• _MATERIAL FOR THIS TASK_

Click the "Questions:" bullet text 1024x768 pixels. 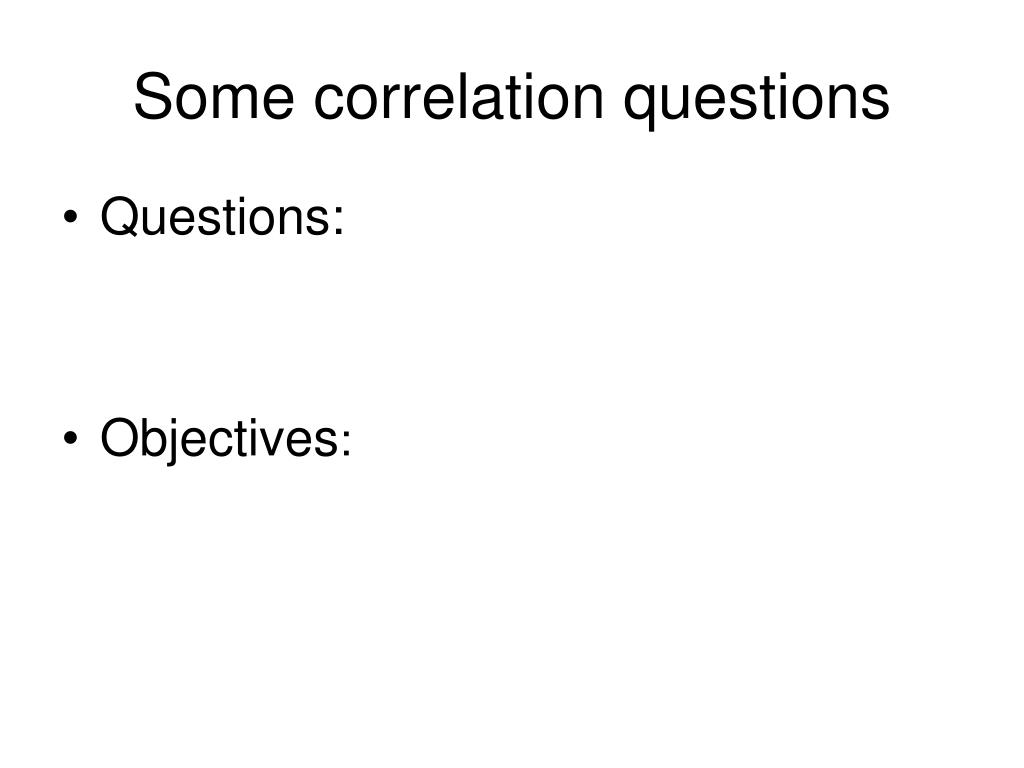coord(222,217)
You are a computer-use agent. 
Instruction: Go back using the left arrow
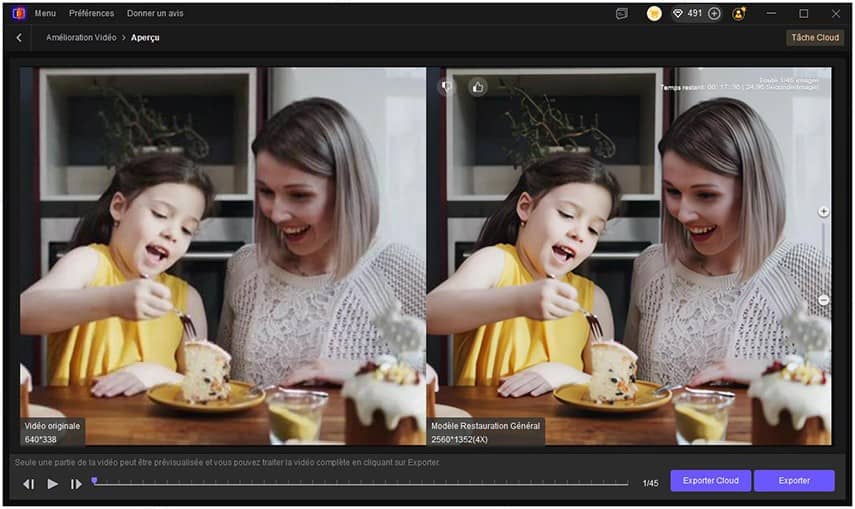point(19,38)
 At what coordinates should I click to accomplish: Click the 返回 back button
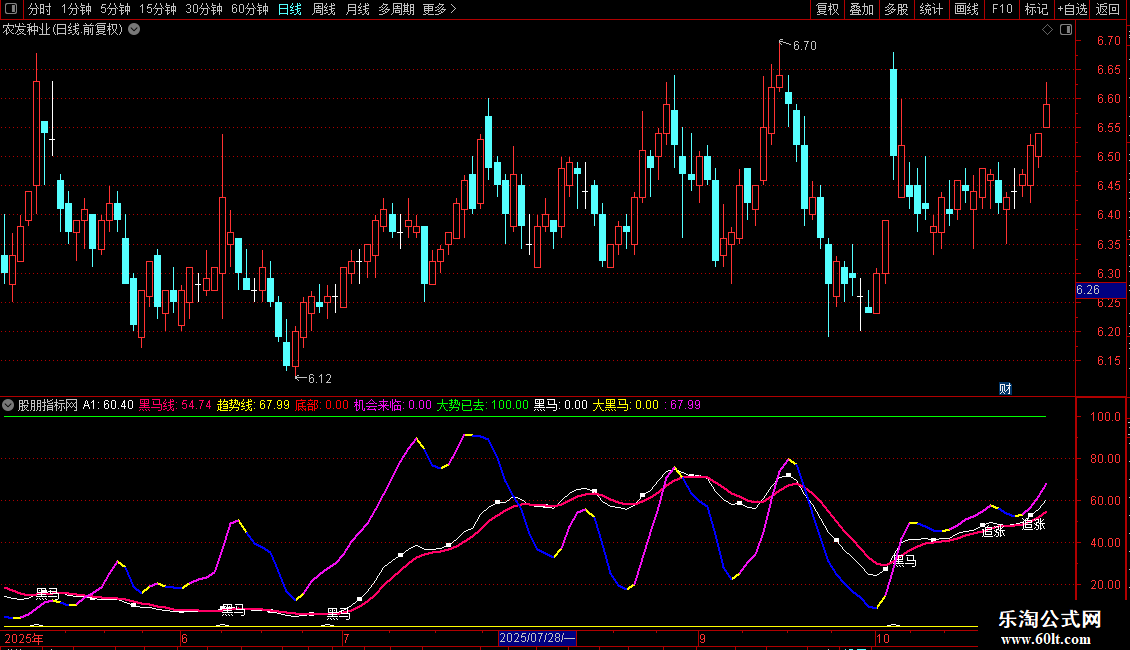tap(1108, 10)
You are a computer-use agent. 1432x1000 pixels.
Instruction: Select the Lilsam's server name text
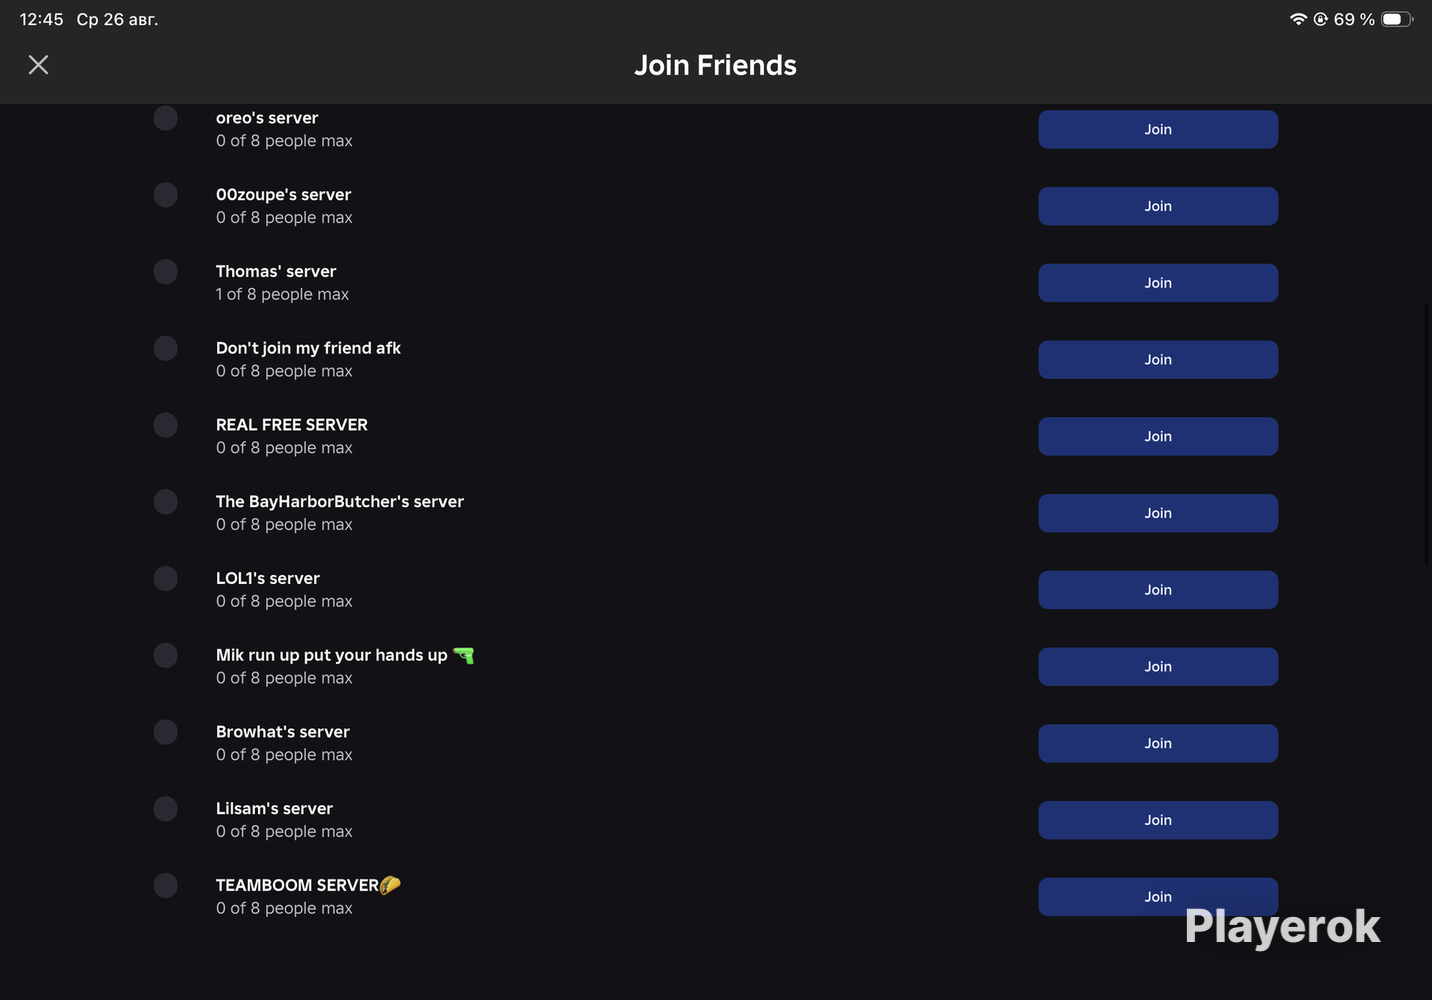pos(274,809)
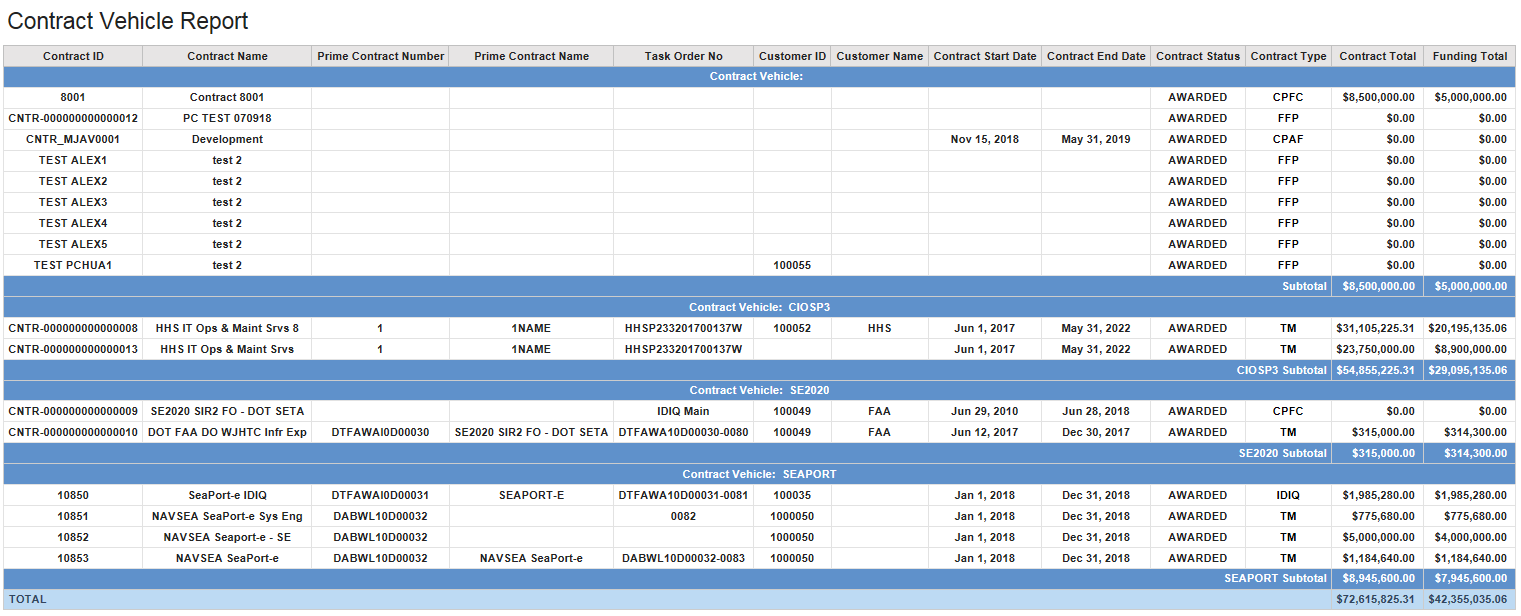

• _TASK INSTRUCTIONS_
Report each line in the data that holds the word "computer".

• _RESULT BELOW_
You are a computer-use agent. 
You are a computer-use agent. 1432x1000 pixels.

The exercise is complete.